50% dos brasileiros veem vida mais difícil em 2025
Pesquisa e análise psicológica revelam como dívidas e exaustão sufocam a rotina das famílias
- Publicado: 15/01/2026
- Alterado: 04/12/2025
- Autor: Redação
- Fonte: Fever
O ano de 2025 começou marcado por um sentimento generalizado de cansaço. Segundo um levantamento inédito da Hibou, empresa especializada em monitoramento de consumo, metade da população brasileira avalia que a vida está mais difícil neste ano. A pesquisa, que consultou 1.433 pessoas, expõe um cenário onde a instabilidade econômica e climática se une a uma profunda exaustão emocional.
Para compreender esse fenômeno, não basta olhar apenas para os números; é preciso entender a mente. O psicólogo Luti Christóforo explica que o peso sentido agora é um acúmulo dos anos anteriores. O cérebro humano, exposto a estímulos incessantes e crises consecutivas, entra no que ele classifica como uma “exaustão silenciosa“.
“Não é uma impressão. É o desgaste de anos consecutivos que não permitiram que a saúde emocional coletiva se reorganizasse“, analisa Christóforo.
O bolso e a mente em modo de sobrevivência
A economia continua sendo o principal fator de estresse. Embora índices oficiais apontem desaceleração da inflação, a realidade das famílias conta outra história. O estudo aponta que 50% dos brasileiros sentem sua situação financeira estagnada ou piorada. A inadimplência é uma realidade para 45% dos entrevistados, enquanto outros 35% pagam despesas com dificuldade.

Essa pressão financeira faz com que a vida está mais difícil não apenas no caixa do supermercado, mas dentro de casa. Segundo Christóforo, a instabilidade coloca o indivíduo em um “modo de sobrevivência”, liberando cortisol excessivo e gerando irritabilidade e insônia.
O impacto nos preços é sentido de forma aguda:
- 73% percebem aumento na conta de luz;
- 52% afirmam que os preços no supermercado subiram muito.
O psicólogo alerta para o efeito doméstico dessa tensão:
“O estresse financeiro corrói a mente e corrói o ambiente doméstico, porque transforma a rotina em uma sequência de decisões urgentes e desgastantes.”

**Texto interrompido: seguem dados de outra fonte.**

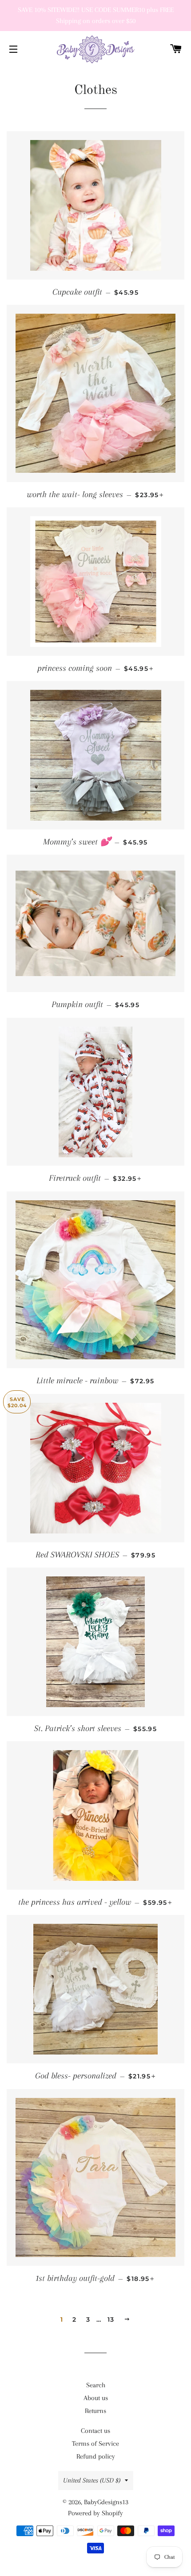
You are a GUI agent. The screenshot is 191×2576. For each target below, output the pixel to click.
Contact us (95, 2431)
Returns (95, 2411)
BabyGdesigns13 (106, 2502)
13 (111, 2319)
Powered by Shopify (95, 2513)
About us (96, 2398)
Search (95, 2385)
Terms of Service (95, 2444)
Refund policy (95, 2456)
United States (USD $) (91, 2480)
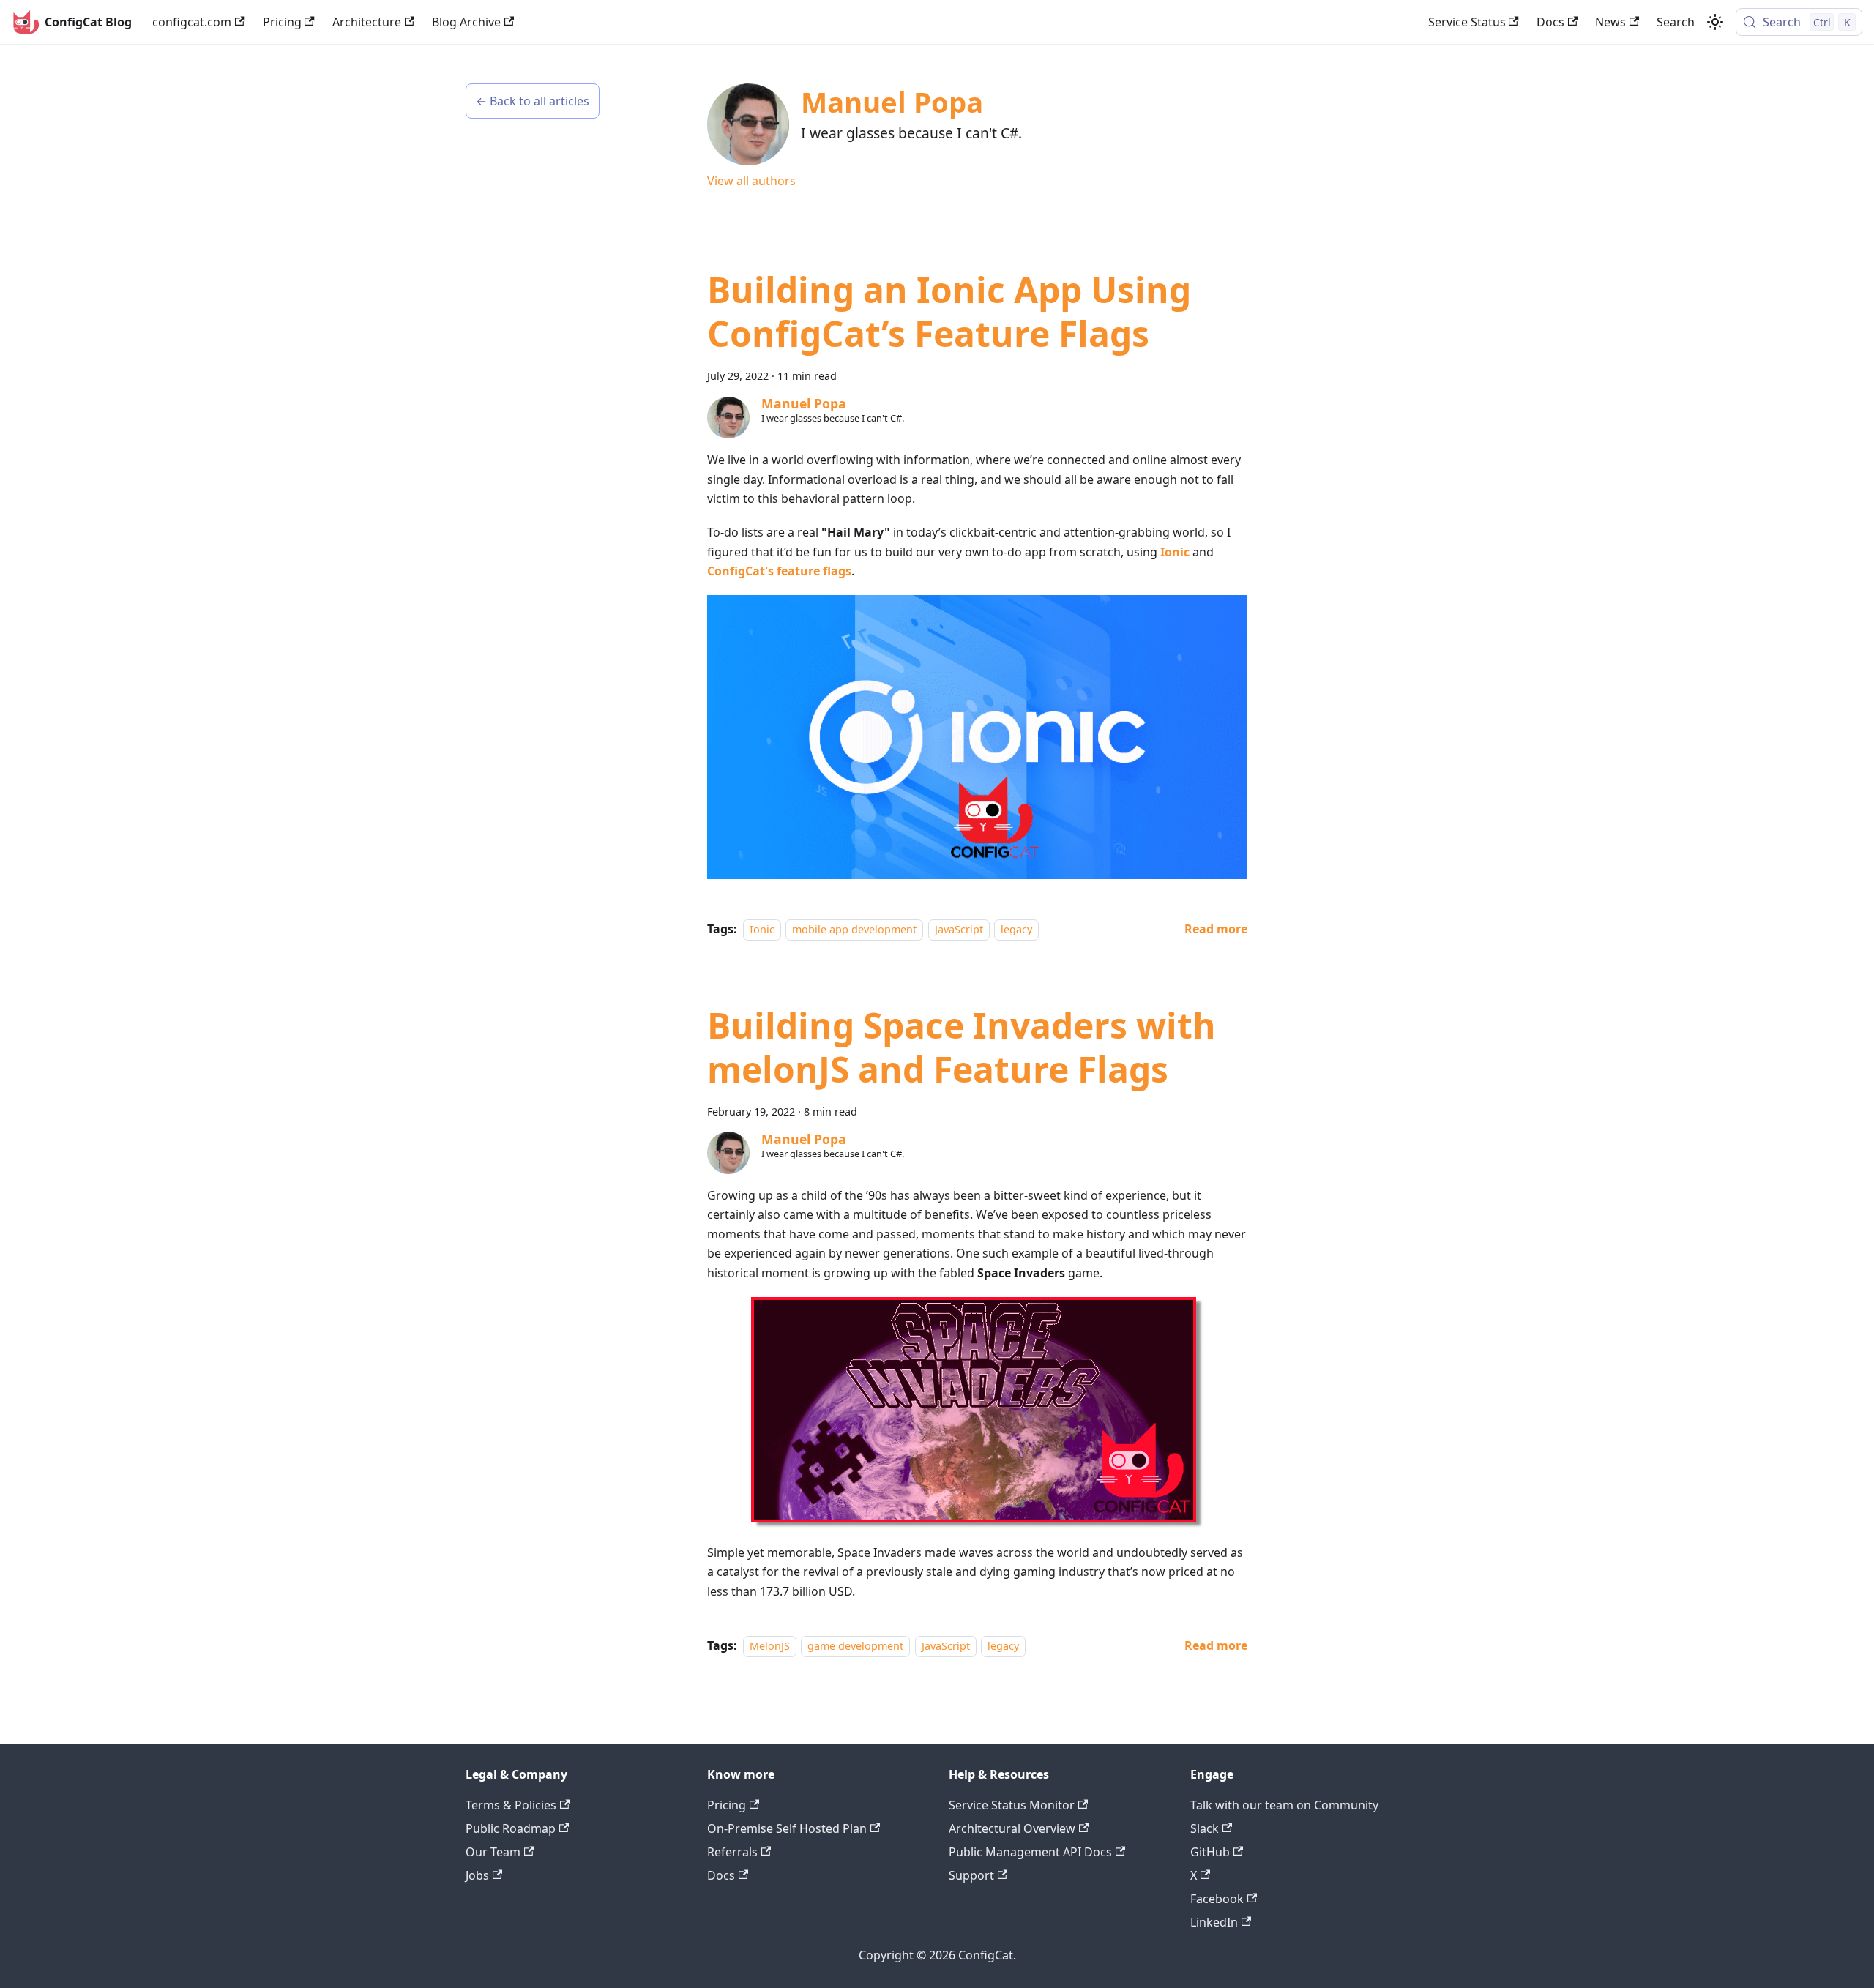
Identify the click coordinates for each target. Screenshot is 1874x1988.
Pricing (282, 22)
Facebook (1217, 1899)
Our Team (493, 1852)
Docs (1550, 22)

Crise no trabalho e insatisfação com o presencial
No ambiente corporativo, o conflito geracional sobre flexibilidade agrava a sensação de que a vida está mais difícil. O fim do home office é apontado como um retrocesso significativo: metade do país acredita que o retorno presencial piorou a qualidade de vida.
O descontentamento é liderado pelos jovens (16 a 34 anos), onde 63% avaliam negativamente a volta aos escritórios. Apenas 21% sentem melhora com o modelo tradicional, majoritariamente pessoas acima de 45 anos.
Saúde, segurança e o medo do futuro

A percepção de colapso nos serviços básicos alimenta a angústia nacional. Na saúde, 52% reprovam o atendimento, citando altos custos e longas esperas. Na segurança pública, 56% enxergam retrocesso, vivendo sob medo constante.
Além disso, o cenário tecnológico e ambiental traz pouca esperança. Enquanto 59% temem o encarecimento de reparos eletrônicos, o ceticismo ambiental é alto: apenas 18% acreditam que a COP30 trará benefícios reais, mesmo com 88% associando eventos extremos às mudanças climáticas.
Apatia política como defesa emocional
A política, antes palco de debates acalorados, hoje gera indiferença. A prisão do ex-presidente Jair Bolsonaro, por exemplo, não alterou a percepção de 49% dos entrevistados. Lígia Mello, CSO da Hibou, destaca:
“Eventos antes considerados capazes de balançar o humor do eleitor não têm o mesmo impacto. A população está exausta de crises repetidas e perdeu a expectativa de transformação.”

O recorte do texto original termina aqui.